The Daylight Gate by Jeanette Winterson
My rating: 5 of 5 stars
The Daylight Gate exists at a crossroads, between fact and fiction, reality and fantasy, and prose and poetry. Jeanette Winterson uses History to spin a mediation on persecution, feminism, polyamory, power, religion and abuse.
The history she uses this time is that of the Pendle witch trials in the 1600s Britain. A group of women and men were hanged for witchcraft, and using everything from flights of fantasy to ribald humor to Grand Guignol horror, Winterson tells their tales. The main protagonist is Alice Nutter, a wealthy and independent woman who gained her wealth by creating a a unique magenta dye. She is at the center of several circles.
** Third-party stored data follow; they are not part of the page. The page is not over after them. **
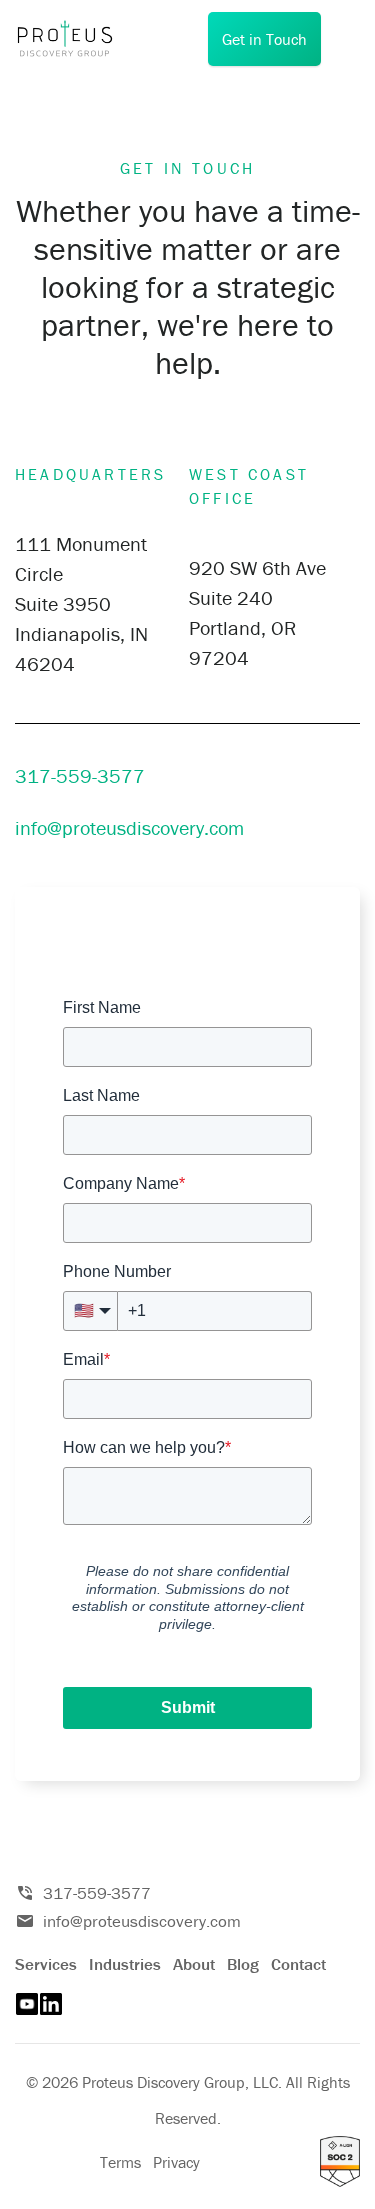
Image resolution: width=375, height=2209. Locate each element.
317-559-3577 (110, 775)
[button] (345, 39)
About (194, 1964)
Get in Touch (264, 39)
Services (46, 1964)
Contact (298, 1964)
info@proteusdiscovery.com (129, 827)
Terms (120, 2162)
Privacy (176, 2162)
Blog (243, 1964)
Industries (125, 1964)
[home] (75, 39)
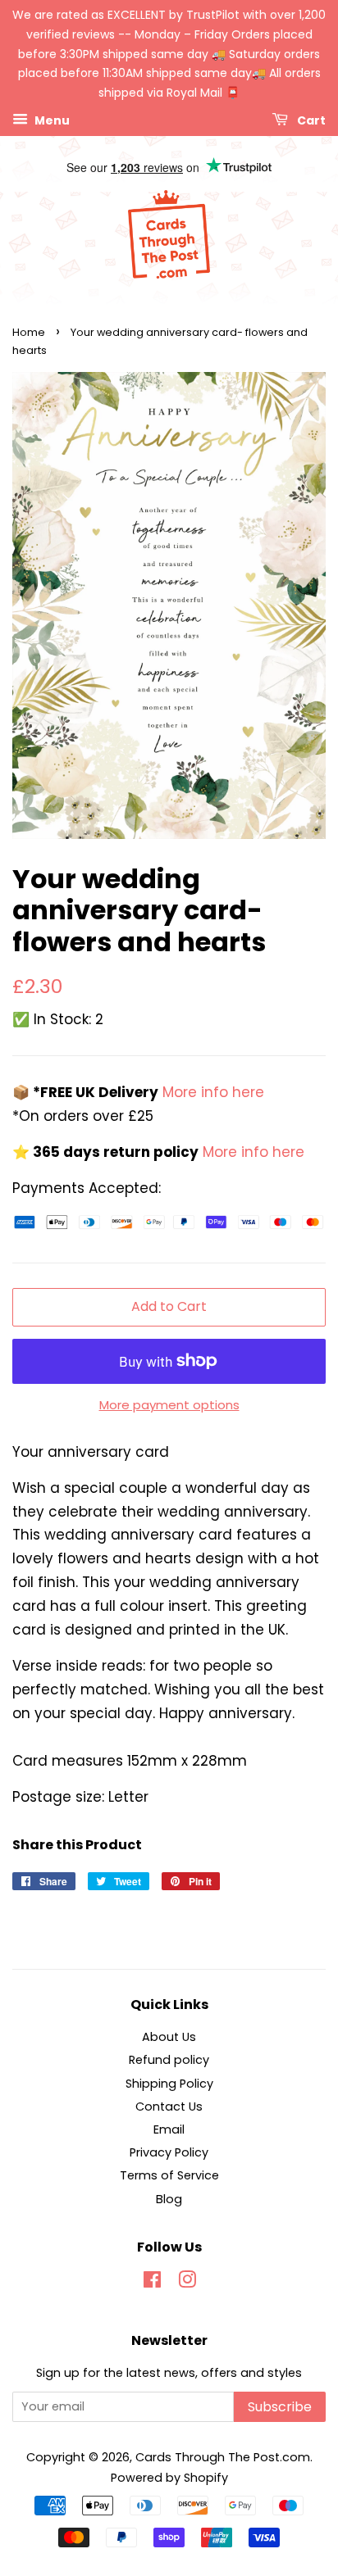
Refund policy (169, 2060)
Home (28, 332)
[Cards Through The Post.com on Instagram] (187, 2282)
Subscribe (280, 2406)
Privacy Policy (169, 2152)
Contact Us (169, 2106)
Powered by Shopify (169, 2477)
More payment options (169, 1404)
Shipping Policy (169, 2083)
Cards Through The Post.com (222, 2457)
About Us (169, 2037)
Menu (51, 120)
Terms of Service (169, 2175)
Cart (310, 120)
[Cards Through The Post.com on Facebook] (152, 2282)
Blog (169, 2199)
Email (169, 2129)
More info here (211, 1092)
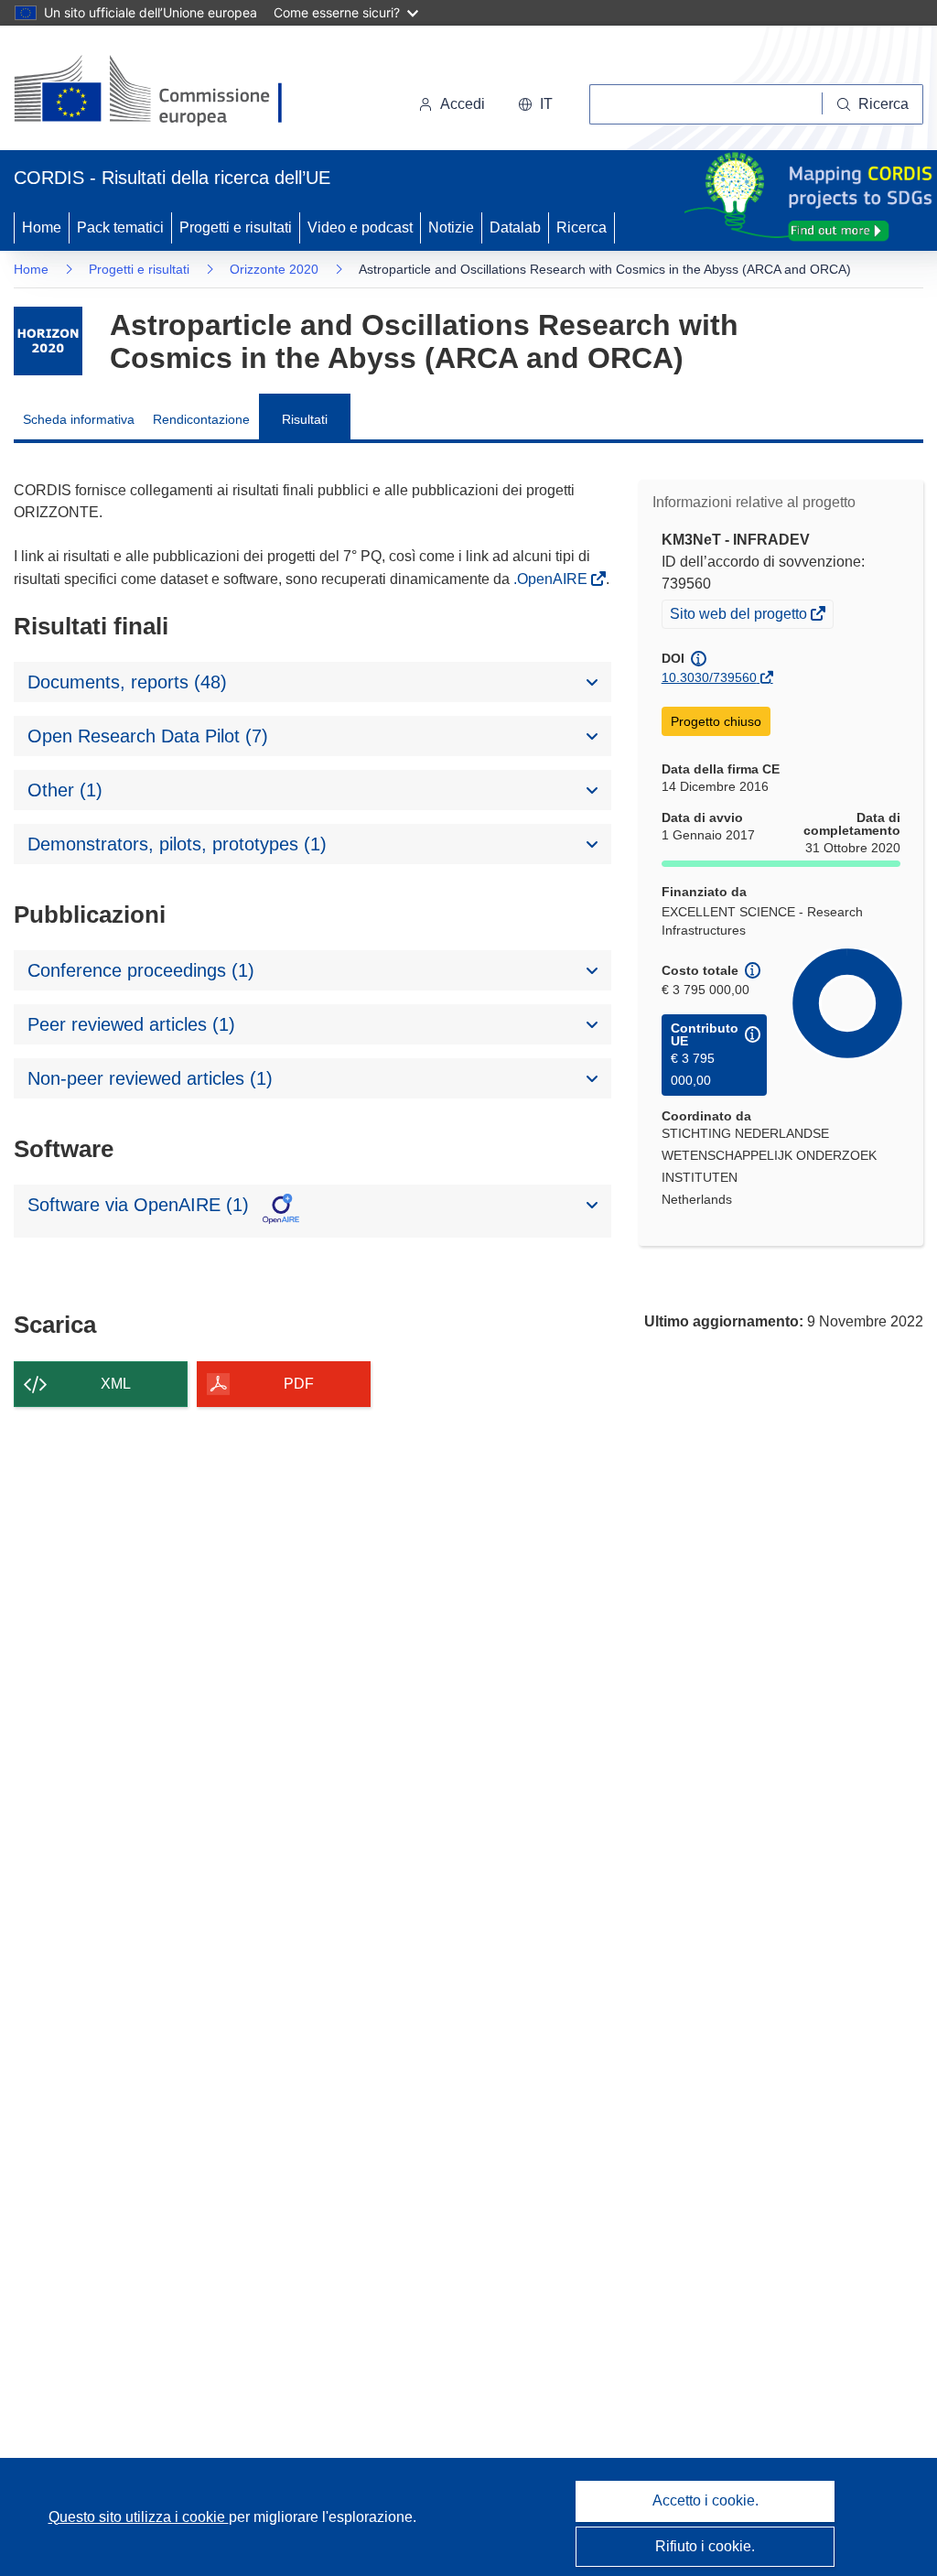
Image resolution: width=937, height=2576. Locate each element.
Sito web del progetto (740, 616)
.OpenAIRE (552, 579)
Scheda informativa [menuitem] (79, 419)
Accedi (462, 104)
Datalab (515, 227)
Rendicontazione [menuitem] (201, 419)
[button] (535, 104)
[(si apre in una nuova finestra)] (160, 91)
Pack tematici (120, 227)
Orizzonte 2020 (274, 269)
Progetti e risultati (235, 227)
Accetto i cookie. (705, 2500)
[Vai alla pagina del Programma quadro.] (48, 341)
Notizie (451, 227)
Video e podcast (360, 227)
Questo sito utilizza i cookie (138, 2517)
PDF (299, 1383)
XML (116, 1383)
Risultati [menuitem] (305, 419)
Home (41, 227)
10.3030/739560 (709, 677)
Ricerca (581, 227)
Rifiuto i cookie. (705, 2546)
She owns the land where the accused witches live. She also is the lover of a banished Catholic who (allegedly) tried to assassinate King James. In the past, she worked with Queen Elizabeth’s court mathematician/magician John Dee, and through him, met her other lover, the beautiful Elizabeth Device—who is the matriarch of the accused Pendle witches. Nutter is the central piece of the kaleidoscopic text, which includes the priggish chief lawyer Thomas Potts, a cameo by Shakespeare and the points of view of the other accused people.
The real star, though, is Winterson’s marvelous prose. Each sentence sparkles with invention. Her imagery is magical, brutal, funny and terrifying—often at the same time. The story is multilayered and full of symbolism, but it is also fun. The Daylight Gate could be read as a dark gothic fantasy, a feminist parable, a lesbian fairytale or a prose poem.